■ Goal of the exercise ■
Look through the material below and say how many of its lines carry the string "computer". Only the number should be given.

■ Raw data ■
>>

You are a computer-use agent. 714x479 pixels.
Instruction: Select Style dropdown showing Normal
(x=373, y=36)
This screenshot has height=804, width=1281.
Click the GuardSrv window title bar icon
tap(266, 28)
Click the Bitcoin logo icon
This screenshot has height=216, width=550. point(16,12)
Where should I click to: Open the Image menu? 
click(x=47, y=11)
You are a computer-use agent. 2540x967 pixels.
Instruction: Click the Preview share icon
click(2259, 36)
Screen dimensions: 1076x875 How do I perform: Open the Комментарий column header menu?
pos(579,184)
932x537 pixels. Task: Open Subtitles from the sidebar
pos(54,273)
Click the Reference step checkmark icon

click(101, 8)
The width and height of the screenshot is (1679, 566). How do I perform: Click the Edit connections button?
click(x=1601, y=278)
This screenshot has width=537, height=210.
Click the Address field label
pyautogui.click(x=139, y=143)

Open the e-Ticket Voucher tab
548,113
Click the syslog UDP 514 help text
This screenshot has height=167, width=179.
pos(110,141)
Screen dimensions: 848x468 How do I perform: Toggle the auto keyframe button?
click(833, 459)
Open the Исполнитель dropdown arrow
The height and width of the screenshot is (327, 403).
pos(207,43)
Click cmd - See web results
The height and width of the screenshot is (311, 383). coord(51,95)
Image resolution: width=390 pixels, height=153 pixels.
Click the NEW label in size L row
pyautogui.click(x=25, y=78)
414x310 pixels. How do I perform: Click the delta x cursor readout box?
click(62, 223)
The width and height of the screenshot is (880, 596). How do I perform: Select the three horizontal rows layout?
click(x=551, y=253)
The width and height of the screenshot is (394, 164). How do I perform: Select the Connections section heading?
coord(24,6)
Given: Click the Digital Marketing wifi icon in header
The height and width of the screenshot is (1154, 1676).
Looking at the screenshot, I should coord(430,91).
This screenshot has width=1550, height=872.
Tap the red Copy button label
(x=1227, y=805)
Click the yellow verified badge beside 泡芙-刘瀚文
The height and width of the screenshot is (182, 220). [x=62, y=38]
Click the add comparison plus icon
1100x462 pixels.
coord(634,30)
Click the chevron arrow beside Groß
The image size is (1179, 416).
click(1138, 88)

<<

■ Written solution ■
2